May 1st is International Workers’ Day, a symbolic day to commemorate, celebrate and continue the struggles of workers around the world. Currently, it is celebrated in 80 countries including Nigeria, Egypt, India and Chile, and it is also celebrated widely in the Philippines where a labor group has named themselves Kilusang Mayo Uno (May 1st Labor Movement).

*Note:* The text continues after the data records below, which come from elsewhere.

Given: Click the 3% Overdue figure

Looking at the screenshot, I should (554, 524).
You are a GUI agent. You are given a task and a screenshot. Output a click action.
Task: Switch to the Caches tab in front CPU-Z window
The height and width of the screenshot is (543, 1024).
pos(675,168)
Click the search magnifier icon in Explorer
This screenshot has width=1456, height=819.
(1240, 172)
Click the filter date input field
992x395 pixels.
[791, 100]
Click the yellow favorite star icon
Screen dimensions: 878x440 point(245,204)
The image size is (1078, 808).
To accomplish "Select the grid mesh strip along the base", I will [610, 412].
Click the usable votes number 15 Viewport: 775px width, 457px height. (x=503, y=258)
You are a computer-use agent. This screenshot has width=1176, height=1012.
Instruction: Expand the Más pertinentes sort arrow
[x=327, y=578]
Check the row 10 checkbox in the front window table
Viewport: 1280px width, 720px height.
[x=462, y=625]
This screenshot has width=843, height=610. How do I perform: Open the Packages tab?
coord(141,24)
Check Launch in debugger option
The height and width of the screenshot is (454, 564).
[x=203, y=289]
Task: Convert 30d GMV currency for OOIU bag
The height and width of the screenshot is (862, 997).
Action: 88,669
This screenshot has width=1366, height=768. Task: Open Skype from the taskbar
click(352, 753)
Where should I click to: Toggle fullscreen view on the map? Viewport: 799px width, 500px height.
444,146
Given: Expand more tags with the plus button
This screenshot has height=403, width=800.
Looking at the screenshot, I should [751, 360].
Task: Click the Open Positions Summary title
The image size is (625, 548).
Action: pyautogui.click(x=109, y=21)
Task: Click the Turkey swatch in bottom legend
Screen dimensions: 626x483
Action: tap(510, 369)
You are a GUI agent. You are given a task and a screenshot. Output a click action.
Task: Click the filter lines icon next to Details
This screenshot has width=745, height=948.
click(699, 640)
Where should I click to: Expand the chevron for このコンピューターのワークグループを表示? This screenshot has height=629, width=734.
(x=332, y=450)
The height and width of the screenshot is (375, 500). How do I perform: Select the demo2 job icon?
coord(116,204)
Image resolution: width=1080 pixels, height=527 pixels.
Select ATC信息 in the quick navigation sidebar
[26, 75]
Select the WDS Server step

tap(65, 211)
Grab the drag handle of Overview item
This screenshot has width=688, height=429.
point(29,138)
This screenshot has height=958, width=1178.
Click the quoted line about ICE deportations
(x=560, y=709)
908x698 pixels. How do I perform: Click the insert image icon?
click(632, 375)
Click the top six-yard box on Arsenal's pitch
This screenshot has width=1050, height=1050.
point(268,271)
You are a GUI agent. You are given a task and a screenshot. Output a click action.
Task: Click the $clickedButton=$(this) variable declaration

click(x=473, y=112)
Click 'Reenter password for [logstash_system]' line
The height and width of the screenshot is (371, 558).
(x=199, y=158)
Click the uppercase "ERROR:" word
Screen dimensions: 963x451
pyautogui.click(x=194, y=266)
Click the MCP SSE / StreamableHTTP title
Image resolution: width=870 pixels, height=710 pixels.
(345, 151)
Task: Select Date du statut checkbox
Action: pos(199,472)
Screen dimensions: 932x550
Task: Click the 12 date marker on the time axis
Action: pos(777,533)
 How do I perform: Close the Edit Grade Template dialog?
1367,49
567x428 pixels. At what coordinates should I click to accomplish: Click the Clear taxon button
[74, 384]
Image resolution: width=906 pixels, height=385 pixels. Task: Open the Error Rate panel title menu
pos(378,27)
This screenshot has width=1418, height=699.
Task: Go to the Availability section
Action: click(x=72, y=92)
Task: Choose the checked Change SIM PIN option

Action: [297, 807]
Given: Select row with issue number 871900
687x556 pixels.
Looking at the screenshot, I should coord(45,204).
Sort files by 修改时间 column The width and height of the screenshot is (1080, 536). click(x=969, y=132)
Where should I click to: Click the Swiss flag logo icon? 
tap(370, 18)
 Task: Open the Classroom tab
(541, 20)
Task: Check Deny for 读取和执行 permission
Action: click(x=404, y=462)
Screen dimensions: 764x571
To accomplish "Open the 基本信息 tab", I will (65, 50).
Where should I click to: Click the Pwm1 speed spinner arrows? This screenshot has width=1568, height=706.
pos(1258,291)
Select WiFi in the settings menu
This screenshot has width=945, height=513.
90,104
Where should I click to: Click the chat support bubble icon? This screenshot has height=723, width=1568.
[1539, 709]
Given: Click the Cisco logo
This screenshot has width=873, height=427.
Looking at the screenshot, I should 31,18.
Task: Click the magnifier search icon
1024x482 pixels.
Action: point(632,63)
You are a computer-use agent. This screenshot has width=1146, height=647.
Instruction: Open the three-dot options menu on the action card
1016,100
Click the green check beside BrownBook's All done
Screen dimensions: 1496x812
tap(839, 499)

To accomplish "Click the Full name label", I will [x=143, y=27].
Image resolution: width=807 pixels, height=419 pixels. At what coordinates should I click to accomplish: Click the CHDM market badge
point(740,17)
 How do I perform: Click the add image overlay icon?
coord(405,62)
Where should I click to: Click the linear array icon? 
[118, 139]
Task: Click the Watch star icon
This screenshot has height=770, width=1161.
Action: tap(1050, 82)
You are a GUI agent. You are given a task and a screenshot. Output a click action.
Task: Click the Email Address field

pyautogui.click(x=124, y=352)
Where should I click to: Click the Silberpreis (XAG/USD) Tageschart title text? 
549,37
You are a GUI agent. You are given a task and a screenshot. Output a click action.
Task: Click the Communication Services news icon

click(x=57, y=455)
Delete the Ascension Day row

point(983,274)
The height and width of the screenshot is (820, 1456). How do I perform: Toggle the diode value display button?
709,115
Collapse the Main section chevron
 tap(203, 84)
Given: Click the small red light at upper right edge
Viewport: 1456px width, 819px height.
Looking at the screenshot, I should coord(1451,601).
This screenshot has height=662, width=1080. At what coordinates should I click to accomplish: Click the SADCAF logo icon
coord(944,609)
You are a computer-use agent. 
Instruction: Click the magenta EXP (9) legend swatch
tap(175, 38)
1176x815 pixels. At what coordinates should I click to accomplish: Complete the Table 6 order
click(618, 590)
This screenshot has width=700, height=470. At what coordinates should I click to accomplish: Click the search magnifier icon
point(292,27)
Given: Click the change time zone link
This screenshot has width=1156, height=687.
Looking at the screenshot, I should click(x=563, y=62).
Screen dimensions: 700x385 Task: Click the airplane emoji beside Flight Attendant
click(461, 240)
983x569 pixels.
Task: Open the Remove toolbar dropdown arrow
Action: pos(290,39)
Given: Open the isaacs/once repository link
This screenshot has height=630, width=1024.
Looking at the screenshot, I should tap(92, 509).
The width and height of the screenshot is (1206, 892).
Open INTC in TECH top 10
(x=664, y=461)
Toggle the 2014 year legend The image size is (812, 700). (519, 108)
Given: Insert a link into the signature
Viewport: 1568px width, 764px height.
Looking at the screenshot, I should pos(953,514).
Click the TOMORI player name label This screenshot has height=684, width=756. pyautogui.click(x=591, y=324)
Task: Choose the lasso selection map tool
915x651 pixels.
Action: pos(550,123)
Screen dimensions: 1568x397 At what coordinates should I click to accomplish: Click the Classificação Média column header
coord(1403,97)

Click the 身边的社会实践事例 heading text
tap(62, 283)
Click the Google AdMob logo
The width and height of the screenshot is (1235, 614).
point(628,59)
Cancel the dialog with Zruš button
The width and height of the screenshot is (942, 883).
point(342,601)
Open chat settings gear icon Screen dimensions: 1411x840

It is not, however, an official holiday in the United States. In fact, Labor Day was moved to September prompting many to call the move a whitewashing. Unbeknownst to many is how the commemoration of the Haymarket Square Riot in Chicago back in 1886 is also central to May 1st:
On May 4, 1886, a labor protest rally near Chicago’s Haymarket Square turned into a riot after someone threw a bomb at police. At least eight people died as a result of the violence that day. Despite a lack of evidence against them, eight radical labor activists were convicted in connection with the bombing. The Haymarket Riot was viewed a setback for the organized labor movement in America, which was fighting for such rights as the eight-hour workday. At the same time, the men convicted in connection with the riot were viewed by many in the labor movement as martyrs. (Source: History.com)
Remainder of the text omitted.